QR codes for quick pay
QR (Quick Response) codes are being increasingly pushed as quick and easy payment solutions.
Businesses are able to create multiple codes and add them to bills as well as business cards, websites, point or sale and product labelling. Customers then scan the QR code using apps that have been downloaded onto their mobile devices, which link to an online payment page set up for the payment in question. Payment is then instant for both parties.
Banks such as Barclays are promoting their own handy QR payment service along with payment and mobile app companies like Pay Pal and Zapper.
Zapper is particularly pushing for UK restaurants to allow diners to pay for their meals using its app. Free to download by customers, the app allows restaurants to add a payment QR code to customers’ receipts, both paper and digital. After receiving their bill, the diner then simply scans the QR code and pays for the bill via the app with no need for additional service. It even supports splitting the bill.
To use the service, the customer just needs to set up a payment profile. The app also can also send a digital receipt to the diner by email and handles the transaction between them and the restaurant. Bradley Duke, managing director for Europe at Zapper said about the app, “We wanted to create a system that was of great benefit to customers and businesses of all sizes, leveraging the powerful technology that we all already carry around in our pockets. With Zapper sole-traders and SME’s don’t have to worry about handling checks or customers having cash on them. As long as customers have their smartphones with them, they can make payments anytime and anywhere they like with the same guarantee of safety and security that they have with a normal credit card payment…just without the hassle. It’s an easier way to pay and a result, they are more likely to pay rather than leave it and pay late. It also gives people the choice of using credit cards when cash may be tight.”

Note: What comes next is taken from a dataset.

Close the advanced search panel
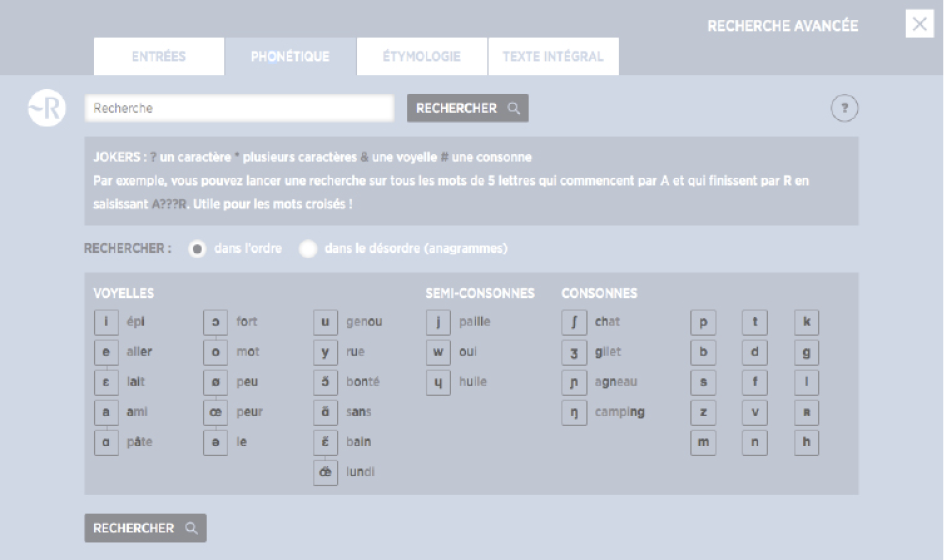The height and width of the screenshot is (560, 944). 919,25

The concept behind the QR payment code sounds like it should carry a great success story, yet despite the wealth of technology behind it consumers are slow to adopt the tool. Apparently the apps aren’t ‘hack’ proof so security levels may be partly to blame for this.
In fact Reuters reports that China’s central bank has recently demanded that payments made by scanning a code with mobile devices be halted, following concerns about the security of verification procedures. Mobile transactions are growing particularly fast in China with its three Internet giants investing heavily in technologies and businesses that make use of scanning QR codes with mobile devices to cash in on China’s 500 million smartphone and tablet users. According to Beijing-based data firm iResearch QR codes, which can be scanned with mobile devices to transmit payment details, are expected to be a driving force in the mobile payment market this year.
For those consumers using mobile payment technology, digital is actually becoming the norm. According to Nielsen’s Q2 2014 Mobile Wallet Report, 40% of mobile wallet users say they use mobile methods as their primary mode of payment. The insights showed that 29% of smartphone payers pay for goods at a store by scanning a bar code or QR code (when present) using the device’s camera. Plus, 45% will also pay for the goods by presenting the merchant with a barcode or QR code for the service staff to scan.
So, why are QR codes so popular among the adopters of mobile payment?
The main customer benefits of using QR codes for payment include:
- Cash-less, card-less and paper-less solution, reducing the need to carry a wallet around at all times hold onto physical receipts.
- Faster way to pay, saving time by enabling the customer to handle the transaction at their pace rather than waiting on the service staff.
- Convenient option for on the spot payment and instant redemption of offers.
Meanwhile key benefits to businesses include:
- Members of staff have more time to focus on additional service tasks.
- Customer turn around is faster allowing more customer footfall in a day.
- The app registration is a very useful tool for data collection, which can be used for additional activities like email and mobile marketing.
- Easy way to take advantage of mobile payment popularity without a big technology investment.
- QR codes can be used outside of payment such as for marketing purposes by adding them to menus, websites, posters, receipts, vouchers, etc.